Content starts
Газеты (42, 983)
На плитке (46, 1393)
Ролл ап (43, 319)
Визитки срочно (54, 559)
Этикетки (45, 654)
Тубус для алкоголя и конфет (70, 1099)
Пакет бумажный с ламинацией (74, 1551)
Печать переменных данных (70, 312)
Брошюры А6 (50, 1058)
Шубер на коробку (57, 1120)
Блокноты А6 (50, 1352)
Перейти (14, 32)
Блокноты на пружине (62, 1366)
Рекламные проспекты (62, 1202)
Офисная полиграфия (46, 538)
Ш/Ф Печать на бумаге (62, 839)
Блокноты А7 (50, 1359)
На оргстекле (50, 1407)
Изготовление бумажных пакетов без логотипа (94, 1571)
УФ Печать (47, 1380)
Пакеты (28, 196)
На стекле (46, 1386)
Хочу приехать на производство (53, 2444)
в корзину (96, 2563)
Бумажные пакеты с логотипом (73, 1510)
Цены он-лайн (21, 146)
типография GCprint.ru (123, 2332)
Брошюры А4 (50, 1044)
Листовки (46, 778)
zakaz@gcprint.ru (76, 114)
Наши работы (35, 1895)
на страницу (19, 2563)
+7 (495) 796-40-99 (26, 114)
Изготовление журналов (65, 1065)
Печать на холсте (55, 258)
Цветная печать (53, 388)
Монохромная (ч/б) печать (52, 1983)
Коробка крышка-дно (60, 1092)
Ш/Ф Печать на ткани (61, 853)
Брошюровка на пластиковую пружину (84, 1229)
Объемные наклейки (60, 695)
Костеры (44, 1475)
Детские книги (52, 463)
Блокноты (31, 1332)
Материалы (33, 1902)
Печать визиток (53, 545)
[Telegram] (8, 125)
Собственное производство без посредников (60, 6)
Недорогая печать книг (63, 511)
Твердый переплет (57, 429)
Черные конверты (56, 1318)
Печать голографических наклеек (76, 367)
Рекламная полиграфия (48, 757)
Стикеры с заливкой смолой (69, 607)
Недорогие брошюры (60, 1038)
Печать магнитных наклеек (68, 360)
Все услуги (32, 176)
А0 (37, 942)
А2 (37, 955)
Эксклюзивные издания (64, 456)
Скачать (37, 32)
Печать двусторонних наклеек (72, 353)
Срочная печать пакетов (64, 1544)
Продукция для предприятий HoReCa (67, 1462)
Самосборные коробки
Content ends
Problem: An exact copy of the entries from the line containing "zakaz@gcprint.ru (76, 114)" through the last line is the expected answer.

Response:
zakaz@gcprint.ru (76, 114)
Наши работы (35, 1895)
на страницу (19, 2563)
+7 (495) 796-40-99 (26, 114)
Изготовление журналов (65, 1065)
Печать на холсте (55, 258)
Цветная печать (53, 388)
Монохромная (ч/б) печать (52, 1983)
Коробка крышка-дно (60, 1092)
Ш/Ф Печать на ткани (61, 853)
Брошюровка на пластиковую пружину (84, 1229)
Объемные наклейки (60, 695)
Костеры (44, 1475)
Детские книги (52, 463)
Блокноты (31, 1332)
Материалы (33, 1902)
Печать визиток (53, 545)
[Telegram] (8, 125)
Собственное производство без посредников (60, 6)
Недорогая печать книг (63, 511)
Твердый переплет (57, 429)
Черные конверты (56, 1318)
Печать голографических наклеек (76, 367)
Рекламная полиграфия (48, 757)
Стикеры с заливкой смолой (69, 607)
Недорогие брошюры (60, 1038)
Печать магнитных наклеек (68, 360)
Все услуги (32, 176)
А0 (37, 942)
А2 (37, 955)
Эксклюзивные издания (64, 456)
Скачать (37, 32)
Печать двусторонних наклеек (72, 353)
Срочная печать пакетов (64, 1544)
Продукция для предприятий HoReCa (67, 1462)
Самосборные коробки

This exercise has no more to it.